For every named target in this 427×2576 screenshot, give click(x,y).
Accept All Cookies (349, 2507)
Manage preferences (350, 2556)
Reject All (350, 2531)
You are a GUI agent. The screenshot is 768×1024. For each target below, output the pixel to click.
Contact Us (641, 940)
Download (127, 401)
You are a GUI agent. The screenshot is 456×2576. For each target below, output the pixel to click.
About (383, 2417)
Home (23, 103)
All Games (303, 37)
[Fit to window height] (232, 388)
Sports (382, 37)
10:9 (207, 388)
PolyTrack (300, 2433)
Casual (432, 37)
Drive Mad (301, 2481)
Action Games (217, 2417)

Requirement: Copy exactly the lines that begin with the one containing "You are a GUI agent. The screenshot is 768×1024." and continue to the end of the records, both included, and nothing more.

Reply:
You are a GUI agent. The screenshot is 768×1024. For each target below, output the pixel to click.
Contact Us (641, 940)
Download (127, 401)
You are a GUI agent. The screenshot is 456×2576. For each target below, output the pixel to click.
About (383, 2417)
Home (23, 103)
All Games (303, 37)
[Fit to window height] (232, 388)
Sports (382, 37)
10:9 (207, 388)
PolyTrack (300, 2433)
Casual (432, 37)
Drive Mad (301, 2481)
Action Games (217, 2417)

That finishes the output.